資産はますます富裕層に 預貯金大国は相変わらず

【今週のマーケットエッセンシャル】第60号(2023年3月22日公開)

主筆・前田昌孝(元日本経済新聞編集委員)

米国に比べれば「偏在」と呼ぶのは早すぎるが、日本でも富裕層への金融資産の集中が過去最高になったことが野村総合研究所の最新調査で明らかになった。それでも日銀の資金循環統計によると、新型コロナウイルス下の過去3年間で日本はますます預貯金大国の色彩を強めた。在宅勤務による「巣ごもり投資」などはごく一部の現象だったかもしれない。
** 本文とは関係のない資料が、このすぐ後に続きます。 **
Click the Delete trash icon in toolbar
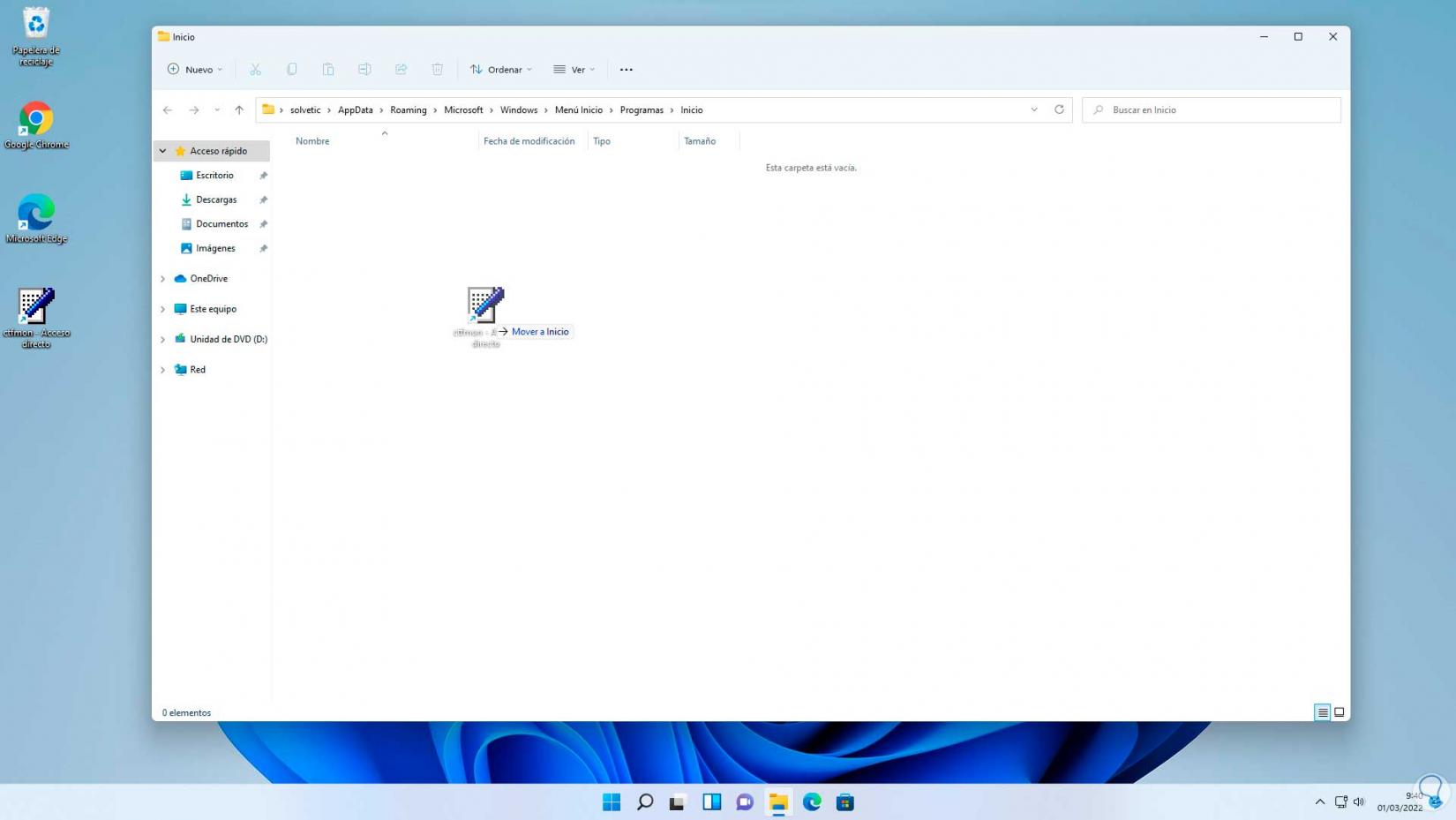Image resolution: width=1456 pixels, height=820 pixels. point(438,70)
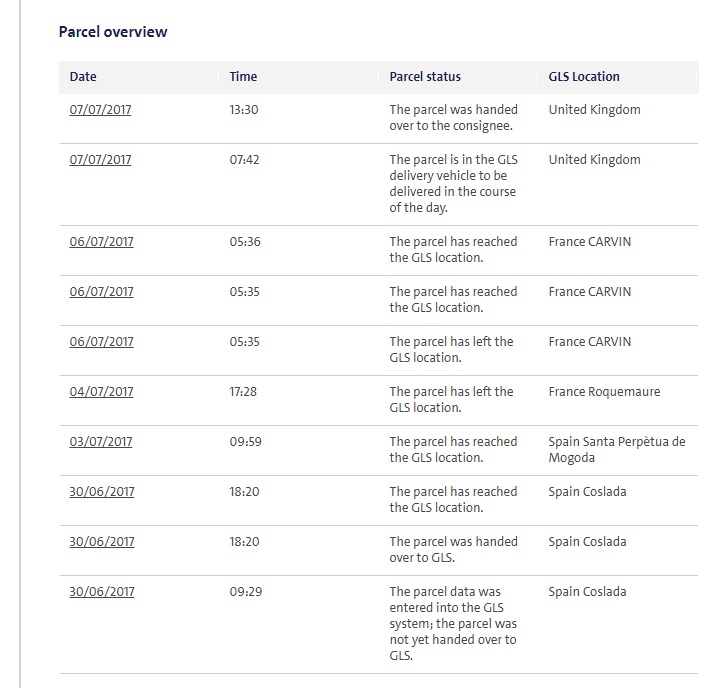Image resolution: width=726 pixels, height=688 pixels.
Task: Click the Time column header
Action: (x=243, y=76)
まだ株式で資産を形成できるような国にはなっていないのだ。

野村総研は2年に1回、世帯の純金融資産(金融資産から住宅ローンなどの負債を差し引いたもの)を基準に、全体を5つの階層に分け、それぞれの階層の世帯数や純金融資産保有額を推計した結果を公表している。3月1日に公表した最新版は、2021年時点の状況をまとめたもの。それによると、純金融資産を5億円以上保有する超富裕層と、1億円以上5億円未満を保有する富裕層の合計世帯数は148万5000と過去最高を更新し、これらの世帯が持つ純金融資産も364兆円と、過去最高だった前回(2年前)調査の333兆円を31兆円も上回った。